I worry about him. I do not know this person - this young man who angrily refuses to accept any genuine help, who calls in sick to work, who isn't in college right now because he just didn't apply. He just didn't apply.

He did apply to Americorps, and had a couple good interviews for a spot in Delaware. But he just let it slip away. No - that's not right. He pushed it away. Just like the people who have loved him these past couple months.

It's heartbreaking.

He is in Florida now. I haven't talked to him in more than two weeks. His grandmother gave him a gophone and some minutes. He used them up, and called us only once. I feel pretty certain he has run out of money by now. I don't know how he plans to return here. Or if he does.

Mostly, I doubt he has planned anything.

I don't know this person.

I've been listening to his iTunes library - all full of emo and government rap. Bone Thugs For Cutie.

I'm listening because I miss the kid I do know - the one who I know is there, underneath all this crisis of adulthood that has created a hard, thorny shell of weirdness.

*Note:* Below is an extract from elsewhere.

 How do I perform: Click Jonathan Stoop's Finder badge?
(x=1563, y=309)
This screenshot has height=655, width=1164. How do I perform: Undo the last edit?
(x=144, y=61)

That is why I'm so scared for him - this crisis. It's clearly some amalgam of depression, anxiety and a healthy dose of good old-fashioned shiftlessness. It is physically painful to see your child enduring something so hard. And even more painful to understand that there is just nothing you can do.

Is there?

Comments

So sorry to hear of your worries and heartaches. I'll pray with you for his safety and speedy return.

Oh, I'm so sorry. I realize my last comment probably seemed really oafish. I hope he comes home or to someplace solid soon.

Ooooohhh. Oof.

This makes my diagram of Annika sitting alone in kindergarten seem even sillier than it already was.

I wish I knew of something you could do. I wish I could offer more than just a quick reminder that I wandered off with little money pretty frequently at that age, although I always had my enrollment in college to bring me back. Except the semester I took a "break."

I wish I had something more. I really do.

Being a parent of a young adult is sometimes the hardest of all. I hope he finds his way through this dark and difficult time.

Bettie, I am praying for you guys as you all go thru the "Growing Pains". Please keep us posted as you know more.